Secondary Outcome Measures :
- Self-Reported Patient Satisfaction Using the Client Satisfaction Questionnaire-8 (CSQ-8) [ Time Frame: Patient satisfaction was measured upon completion of the intervention for each patient, after the patient's 6-month follow-up assessment. Measurement for this outcome lasted approximately 6 months. ]This outcome measures self-reported patient satisfaction with the collaborative care intervention as assessed by the Client Satisfaction Questionnaire-8 (CSQ-8).
- Self-Reported Health Care Utilization of Enrolled Patients Throughout the Study Duration [ Time Frame: Patients self-reported their health care utilization at the time of enrollment and at 1-, 3-, and 6-month follow-up assessments. This was assessed through study completion (approximately 1 year). ]Patients self-reported their health care utilization (including ED utilization, visits to primary care doctors, specialists, etc.) at time of enrollment (health care utilization for the past 6 months) and at 1-, 3-, and 6-month follow-up assessments (health care utilization since last assessment).

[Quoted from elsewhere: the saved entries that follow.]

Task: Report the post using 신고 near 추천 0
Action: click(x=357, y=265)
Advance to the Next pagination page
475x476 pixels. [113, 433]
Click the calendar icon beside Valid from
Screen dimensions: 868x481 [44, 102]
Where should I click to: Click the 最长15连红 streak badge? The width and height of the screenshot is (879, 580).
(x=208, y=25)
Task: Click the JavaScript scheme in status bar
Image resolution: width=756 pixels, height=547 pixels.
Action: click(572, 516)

- Self-Reported Substance Use of Enrolled Patients as Assessed by the NIDA Modified-Alcohol, Smoking, and Substance Involvement Screening Test (NM-ASSIST) [ Time Frame: Patients self-reported their substance use at the time of enrollment and at 1-, 3-, and 6-month follow-up assessments. This was assessed through study completion (approximately 1 year). ]Patients self-reported their substance use using the NM-ASSIST measure at time of enrollment (reported substance use for the past 6 months) and at 1-, 3-, and 6-month follow-up assessments (reported substance use since last assessment).

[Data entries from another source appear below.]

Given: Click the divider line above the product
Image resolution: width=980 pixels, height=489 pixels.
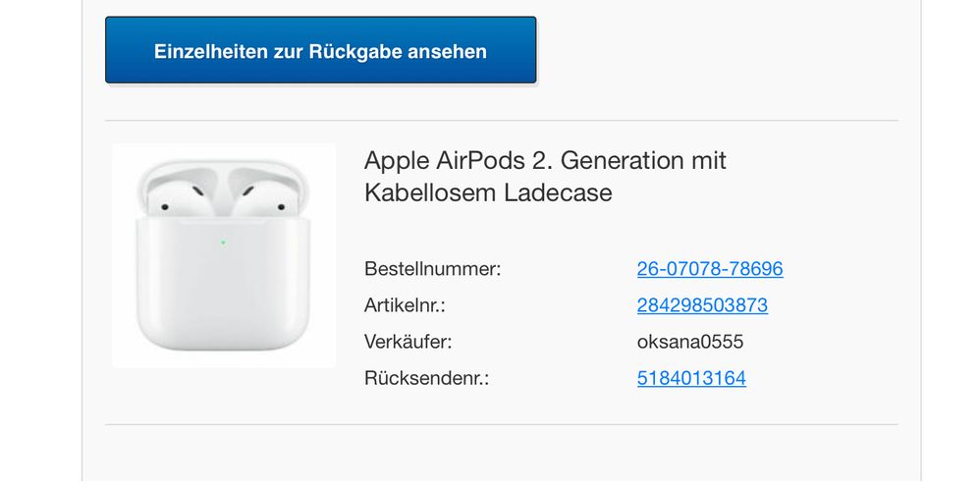Looking at the screenshot, I should click(x=501, y=121).
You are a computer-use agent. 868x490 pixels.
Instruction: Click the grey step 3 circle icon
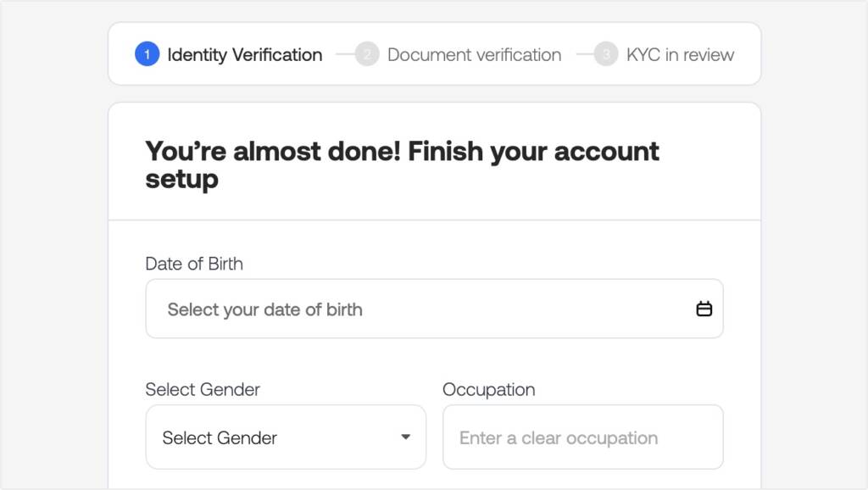606,54
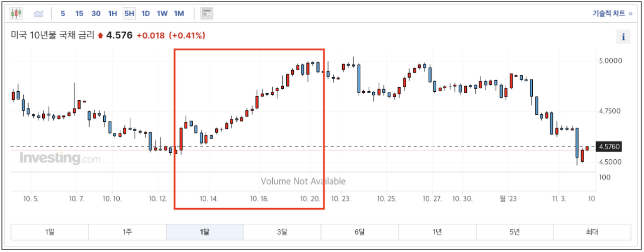644x252 pixels.
Task: Select the 5-minute interval
Action: 63,14
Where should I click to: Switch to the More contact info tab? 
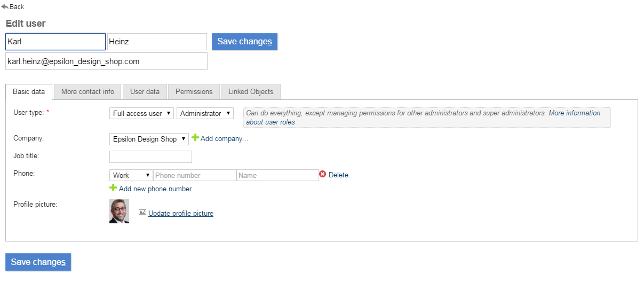coord(88,91)
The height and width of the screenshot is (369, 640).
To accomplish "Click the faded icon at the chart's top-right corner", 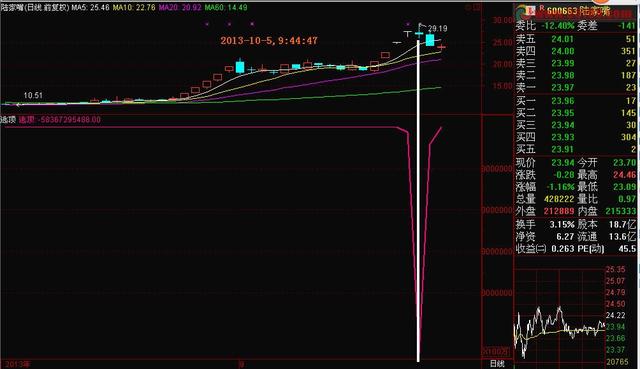I will [x=473, y=8].
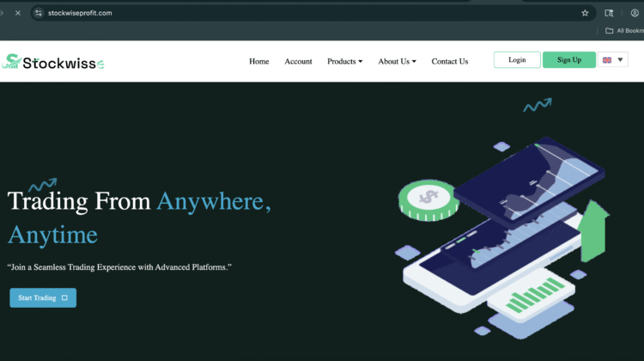Click the dollar coin illustration
Viewport: 644px width, 361px height.
(x=428, y=200)
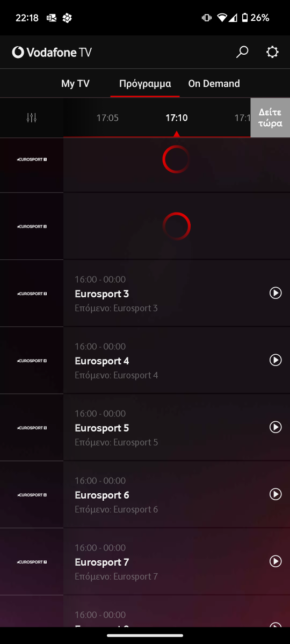
Task: Play Eurosport 6 via its play icon
Action: 276,494
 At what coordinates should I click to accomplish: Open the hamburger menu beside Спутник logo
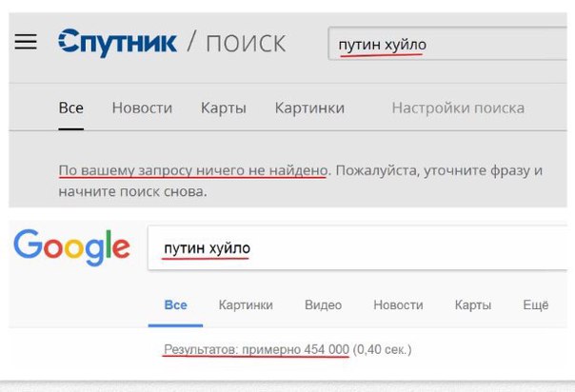pyautogui.click(x=26, y=42)
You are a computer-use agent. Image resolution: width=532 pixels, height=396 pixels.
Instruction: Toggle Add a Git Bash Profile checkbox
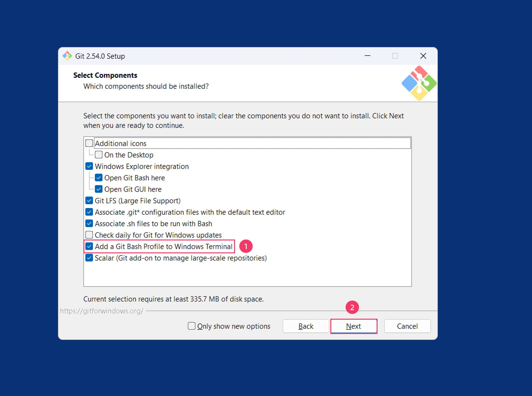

- Follow-up Retention Rates [ Time Frame: Follow-up rates for enrolled patients at 1-, 3-, and 6-months post enrollment were measured throughout the duration of the study through study completion, which lasted approximately one year. ]Follow-up retention rates of enrolled patients (i.e. patients that complete follow-up assessments at 1-, 3-, and 6-months post enrollment) are measured for each follow-up assessment time period (1-, 3-, and 6-months post enrollment). These follow-up assessments began 1-month after the first subject was recruited and continued for up to 6 months after the recruitment of the last subject.